An easy risotto, with the fresh, summery additions of zucchini and pesto
Prep Time 5 minutes
Cook Time 40 minutes
Total Time 45 minutes
Course Side Dish

Ingredients
  

  • 1.5 shallots (minced)
  • 1 large garlic clove (minced)
  • 2 Tbsps olive oil
  • 3/4 cup white wine
  • 4 cups turkey broth
  • 1.5 cups arborio rice
  • 1 medium zucchini (spiralized)
  • 1/2 cup parmesan cheese (shredded)
  • 2 Tbsps pesto
  • fresh basil (chopped, for garnish)

Instructions
 

  • Sauté the shallots and garlic in the olive oil until fragrant, but not yet brown. Add the rice, and stir constantly until the rice has started to become translucent, 1-2 minutes. Add the wine and stir continuously until the liquid has mostly been absorbed.
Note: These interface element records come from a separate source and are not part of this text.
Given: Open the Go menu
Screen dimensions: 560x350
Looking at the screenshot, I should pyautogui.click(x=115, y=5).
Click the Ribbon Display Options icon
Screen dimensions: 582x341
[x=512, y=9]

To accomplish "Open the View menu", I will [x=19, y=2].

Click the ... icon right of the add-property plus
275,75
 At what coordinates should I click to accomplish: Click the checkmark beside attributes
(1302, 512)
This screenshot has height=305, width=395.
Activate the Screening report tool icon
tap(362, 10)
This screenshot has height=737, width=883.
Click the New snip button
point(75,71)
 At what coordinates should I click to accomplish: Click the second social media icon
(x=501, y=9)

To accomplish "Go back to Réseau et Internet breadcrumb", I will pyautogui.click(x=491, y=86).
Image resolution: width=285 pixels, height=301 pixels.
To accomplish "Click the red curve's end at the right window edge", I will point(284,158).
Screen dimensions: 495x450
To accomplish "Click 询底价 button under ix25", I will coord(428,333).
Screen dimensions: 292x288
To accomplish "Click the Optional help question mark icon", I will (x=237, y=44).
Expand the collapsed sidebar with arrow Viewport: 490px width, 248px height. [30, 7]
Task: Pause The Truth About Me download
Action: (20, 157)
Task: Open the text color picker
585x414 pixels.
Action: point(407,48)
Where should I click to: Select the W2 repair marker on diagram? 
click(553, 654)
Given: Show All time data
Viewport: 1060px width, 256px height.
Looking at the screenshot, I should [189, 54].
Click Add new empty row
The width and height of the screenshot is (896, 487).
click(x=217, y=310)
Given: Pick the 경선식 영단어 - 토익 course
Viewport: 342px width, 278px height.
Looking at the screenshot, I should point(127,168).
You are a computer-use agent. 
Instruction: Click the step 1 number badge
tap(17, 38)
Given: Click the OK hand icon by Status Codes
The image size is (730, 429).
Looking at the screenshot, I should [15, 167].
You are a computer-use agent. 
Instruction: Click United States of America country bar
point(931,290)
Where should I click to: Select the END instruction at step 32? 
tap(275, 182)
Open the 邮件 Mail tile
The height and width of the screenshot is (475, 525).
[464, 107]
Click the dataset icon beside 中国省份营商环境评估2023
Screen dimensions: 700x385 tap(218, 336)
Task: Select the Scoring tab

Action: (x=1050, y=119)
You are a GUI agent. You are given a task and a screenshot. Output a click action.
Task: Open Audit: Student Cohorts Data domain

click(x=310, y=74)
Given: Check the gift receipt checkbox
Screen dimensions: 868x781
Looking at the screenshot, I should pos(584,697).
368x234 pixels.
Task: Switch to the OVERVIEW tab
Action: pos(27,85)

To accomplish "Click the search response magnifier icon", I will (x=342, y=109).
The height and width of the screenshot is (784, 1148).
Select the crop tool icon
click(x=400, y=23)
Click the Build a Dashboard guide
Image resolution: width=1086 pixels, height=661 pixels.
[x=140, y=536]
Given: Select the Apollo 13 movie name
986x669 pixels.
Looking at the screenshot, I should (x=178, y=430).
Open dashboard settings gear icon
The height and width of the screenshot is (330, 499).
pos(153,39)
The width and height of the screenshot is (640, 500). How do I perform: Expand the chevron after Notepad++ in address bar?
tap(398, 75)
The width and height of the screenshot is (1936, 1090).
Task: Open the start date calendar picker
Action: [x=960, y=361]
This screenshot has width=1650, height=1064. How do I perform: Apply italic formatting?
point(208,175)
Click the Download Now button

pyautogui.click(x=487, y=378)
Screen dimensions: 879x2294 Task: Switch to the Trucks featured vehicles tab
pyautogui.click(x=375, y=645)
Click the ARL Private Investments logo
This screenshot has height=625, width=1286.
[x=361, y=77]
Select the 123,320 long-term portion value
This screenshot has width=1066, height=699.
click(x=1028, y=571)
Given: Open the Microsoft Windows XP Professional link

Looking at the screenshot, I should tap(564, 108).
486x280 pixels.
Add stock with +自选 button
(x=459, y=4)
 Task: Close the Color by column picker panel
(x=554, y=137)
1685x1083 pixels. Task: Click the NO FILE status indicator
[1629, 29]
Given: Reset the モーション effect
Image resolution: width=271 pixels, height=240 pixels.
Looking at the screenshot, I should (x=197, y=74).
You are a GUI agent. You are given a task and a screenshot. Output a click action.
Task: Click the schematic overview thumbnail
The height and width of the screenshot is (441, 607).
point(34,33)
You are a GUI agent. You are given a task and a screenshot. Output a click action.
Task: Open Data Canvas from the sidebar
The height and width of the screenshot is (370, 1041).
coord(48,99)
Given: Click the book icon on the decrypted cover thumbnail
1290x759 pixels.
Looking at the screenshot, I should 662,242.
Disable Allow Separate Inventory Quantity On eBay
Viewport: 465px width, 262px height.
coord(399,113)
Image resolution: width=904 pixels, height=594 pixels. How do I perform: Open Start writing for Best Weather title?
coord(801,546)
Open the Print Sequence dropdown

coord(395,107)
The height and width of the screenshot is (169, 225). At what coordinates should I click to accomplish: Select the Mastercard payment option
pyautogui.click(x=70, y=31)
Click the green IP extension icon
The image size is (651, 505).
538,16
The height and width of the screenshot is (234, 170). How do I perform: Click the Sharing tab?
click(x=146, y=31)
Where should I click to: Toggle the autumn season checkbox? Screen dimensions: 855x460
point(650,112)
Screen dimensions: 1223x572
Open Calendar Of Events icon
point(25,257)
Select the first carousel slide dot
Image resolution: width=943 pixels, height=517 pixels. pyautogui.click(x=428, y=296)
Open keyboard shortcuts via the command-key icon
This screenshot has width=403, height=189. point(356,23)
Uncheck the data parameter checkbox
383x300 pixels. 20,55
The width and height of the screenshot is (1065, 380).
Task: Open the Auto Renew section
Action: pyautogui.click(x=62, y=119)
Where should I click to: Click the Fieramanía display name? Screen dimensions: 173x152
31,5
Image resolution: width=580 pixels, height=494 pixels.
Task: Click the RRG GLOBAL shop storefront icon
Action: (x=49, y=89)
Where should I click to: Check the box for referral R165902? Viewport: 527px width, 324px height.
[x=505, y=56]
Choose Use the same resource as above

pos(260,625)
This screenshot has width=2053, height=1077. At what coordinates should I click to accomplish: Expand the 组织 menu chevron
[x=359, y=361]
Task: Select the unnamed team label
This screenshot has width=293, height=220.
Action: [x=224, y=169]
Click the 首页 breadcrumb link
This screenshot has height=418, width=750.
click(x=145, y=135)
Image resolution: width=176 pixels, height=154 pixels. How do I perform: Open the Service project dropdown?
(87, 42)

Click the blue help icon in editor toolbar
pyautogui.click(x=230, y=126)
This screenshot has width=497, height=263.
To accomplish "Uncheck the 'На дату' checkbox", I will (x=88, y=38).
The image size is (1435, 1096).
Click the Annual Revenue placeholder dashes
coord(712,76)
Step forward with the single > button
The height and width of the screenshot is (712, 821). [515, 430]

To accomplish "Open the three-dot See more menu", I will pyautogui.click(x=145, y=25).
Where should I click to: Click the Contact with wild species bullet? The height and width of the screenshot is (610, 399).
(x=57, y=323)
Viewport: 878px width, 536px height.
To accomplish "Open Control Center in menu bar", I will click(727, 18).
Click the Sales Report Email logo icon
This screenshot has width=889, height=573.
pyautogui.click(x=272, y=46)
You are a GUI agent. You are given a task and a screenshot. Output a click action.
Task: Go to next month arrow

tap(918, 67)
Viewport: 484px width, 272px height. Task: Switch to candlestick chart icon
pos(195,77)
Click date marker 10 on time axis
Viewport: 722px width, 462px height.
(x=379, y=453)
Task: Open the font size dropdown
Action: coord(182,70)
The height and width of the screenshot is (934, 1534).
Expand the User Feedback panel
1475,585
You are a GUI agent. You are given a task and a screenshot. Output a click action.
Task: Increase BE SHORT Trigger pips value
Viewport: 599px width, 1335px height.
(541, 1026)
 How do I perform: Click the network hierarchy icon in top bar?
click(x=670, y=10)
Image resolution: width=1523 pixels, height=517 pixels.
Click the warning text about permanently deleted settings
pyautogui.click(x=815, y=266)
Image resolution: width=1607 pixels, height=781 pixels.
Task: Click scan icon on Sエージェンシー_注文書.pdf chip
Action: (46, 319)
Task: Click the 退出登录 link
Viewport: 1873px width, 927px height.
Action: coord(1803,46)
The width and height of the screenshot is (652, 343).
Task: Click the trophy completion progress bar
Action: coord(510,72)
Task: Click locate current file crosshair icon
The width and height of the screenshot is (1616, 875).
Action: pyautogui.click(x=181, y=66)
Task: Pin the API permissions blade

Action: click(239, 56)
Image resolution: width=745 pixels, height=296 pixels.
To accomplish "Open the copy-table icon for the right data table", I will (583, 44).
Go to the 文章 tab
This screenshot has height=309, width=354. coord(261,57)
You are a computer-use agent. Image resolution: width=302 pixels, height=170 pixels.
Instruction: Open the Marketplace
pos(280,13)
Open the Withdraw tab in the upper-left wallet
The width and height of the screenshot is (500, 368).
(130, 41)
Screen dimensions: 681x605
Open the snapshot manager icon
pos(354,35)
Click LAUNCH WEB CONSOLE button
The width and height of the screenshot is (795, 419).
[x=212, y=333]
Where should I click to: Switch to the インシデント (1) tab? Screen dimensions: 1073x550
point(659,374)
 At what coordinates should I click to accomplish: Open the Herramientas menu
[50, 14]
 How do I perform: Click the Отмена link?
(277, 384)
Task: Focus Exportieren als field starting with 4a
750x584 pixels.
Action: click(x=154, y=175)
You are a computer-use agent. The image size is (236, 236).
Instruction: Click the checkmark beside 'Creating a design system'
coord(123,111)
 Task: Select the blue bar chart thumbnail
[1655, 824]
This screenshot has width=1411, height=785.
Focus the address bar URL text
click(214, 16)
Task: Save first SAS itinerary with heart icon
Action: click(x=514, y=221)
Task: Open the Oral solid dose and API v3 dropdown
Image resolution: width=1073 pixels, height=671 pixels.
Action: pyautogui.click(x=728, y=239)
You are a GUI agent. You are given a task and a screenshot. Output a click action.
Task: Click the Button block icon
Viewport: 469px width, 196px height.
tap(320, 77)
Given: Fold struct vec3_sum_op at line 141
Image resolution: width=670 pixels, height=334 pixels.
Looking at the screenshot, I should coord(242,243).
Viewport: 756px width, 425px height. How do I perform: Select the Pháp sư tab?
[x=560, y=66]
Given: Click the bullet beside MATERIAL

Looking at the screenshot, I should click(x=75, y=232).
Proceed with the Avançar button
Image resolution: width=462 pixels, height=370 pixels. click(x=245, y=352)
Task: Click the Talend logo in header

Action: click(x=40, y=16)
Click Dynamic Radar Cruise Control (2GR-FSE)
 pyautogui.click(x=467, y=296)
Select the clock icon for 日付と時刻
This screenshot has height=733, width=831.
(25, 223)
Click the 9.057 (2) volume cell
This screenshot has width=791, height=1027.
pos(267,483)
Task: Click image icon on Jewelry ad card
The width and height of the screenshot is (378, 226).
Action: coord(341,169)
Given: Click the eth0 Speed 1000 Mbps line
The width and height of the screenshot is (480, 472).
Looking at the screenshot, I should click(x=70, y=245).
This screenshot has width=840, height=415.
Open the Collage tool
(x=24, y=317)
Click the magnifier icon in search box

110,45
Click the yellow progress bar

Add the broth 1/2 cup at a time, stirring regularly between each pour, and waiting until the liquid has been mostly absorbed between adds.
  • Once the rice has reached almost the desired consistency (~3 cups of broth), add the zucchini and stir gently into the risotto. Add the remaining broth in the same manner as the rest, until the desired consistency is reached, then remove from the heat and stir in the parmesan cheese.
  • Turn out into a serving platter, top with the basil and pesto, and serve.